▸ **Your goal**: Filter out every line below that lacks "Shipping", and copy the rest.
[[ Data for this task open ]]
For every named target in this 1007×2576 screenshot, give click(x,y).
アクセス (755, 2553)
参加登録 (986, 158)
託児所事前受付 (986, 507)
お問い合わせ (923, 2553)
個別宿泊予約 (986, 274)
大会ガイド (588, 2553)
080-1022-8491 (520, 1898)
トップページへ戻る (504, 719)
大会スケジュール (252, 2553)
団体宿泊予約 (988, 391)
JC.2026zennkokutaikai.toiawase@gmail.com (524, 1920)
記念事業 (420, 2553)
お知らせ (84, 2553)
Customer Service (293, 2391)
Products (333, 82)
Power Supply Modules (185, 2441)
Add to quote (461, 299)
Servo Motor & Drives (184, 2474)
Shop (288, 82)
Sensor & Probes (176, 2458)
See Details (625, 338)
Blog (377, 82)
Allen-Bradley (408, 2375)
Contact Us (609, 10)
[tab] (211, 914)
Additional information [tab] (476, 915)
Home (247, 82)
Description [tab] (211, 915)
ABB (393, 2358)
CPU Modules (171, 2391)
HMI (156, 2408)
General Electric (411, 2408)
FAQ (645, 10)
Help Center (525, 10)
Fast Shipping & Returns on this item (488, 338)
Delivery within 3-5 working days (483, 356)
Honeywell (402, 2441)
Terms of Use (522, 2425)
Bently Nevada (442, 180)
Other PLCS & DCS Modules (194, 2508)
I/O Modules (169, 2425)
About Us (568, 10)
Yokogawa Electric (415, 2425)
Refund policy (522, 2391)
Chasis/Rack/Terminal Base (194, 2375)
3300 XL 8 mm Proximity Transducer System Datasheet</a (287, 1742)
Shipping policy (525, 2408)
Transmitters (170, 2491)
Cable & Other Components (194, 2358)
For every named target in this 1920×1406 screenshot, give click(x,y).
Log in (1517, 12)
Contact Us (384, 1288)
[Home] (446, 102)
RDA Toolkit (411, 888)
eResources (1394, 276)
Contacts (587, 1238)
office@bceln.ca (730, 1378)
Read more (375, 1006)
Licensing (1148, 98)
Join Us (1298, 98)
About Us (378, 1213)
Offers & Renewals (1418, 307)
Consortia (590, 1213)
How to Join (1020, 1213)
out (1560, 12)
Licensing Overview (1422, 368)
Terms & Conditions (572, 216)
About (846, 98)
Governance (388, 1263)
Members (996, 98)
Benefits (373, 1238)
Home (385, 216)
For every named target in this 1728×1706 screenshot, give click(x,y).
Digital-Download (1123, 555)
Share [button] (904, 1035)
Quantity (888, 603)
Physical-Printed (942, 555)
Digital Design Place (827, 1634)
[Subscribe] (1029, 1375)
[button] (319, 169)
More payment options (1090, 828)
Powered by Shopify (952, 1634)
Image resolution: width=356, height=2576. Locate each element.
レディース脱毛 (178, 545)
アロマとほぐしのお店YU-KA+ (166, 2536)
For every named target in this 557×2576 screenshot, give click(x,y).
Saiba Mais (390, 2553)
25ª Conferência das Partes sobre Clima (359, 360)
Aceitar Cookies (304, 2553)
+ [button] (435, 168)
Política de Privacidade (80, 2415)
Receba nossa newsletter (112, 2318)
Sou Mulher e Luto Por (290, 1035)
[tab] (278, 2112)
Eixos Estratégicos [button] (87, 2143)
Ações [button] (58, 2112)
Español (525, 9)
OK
[[ Data for this task closed ]]
▸ **Response for this exercise**:
Fast Shipping & Returns on this item (488, 338)
Shipping policy (525, 2408)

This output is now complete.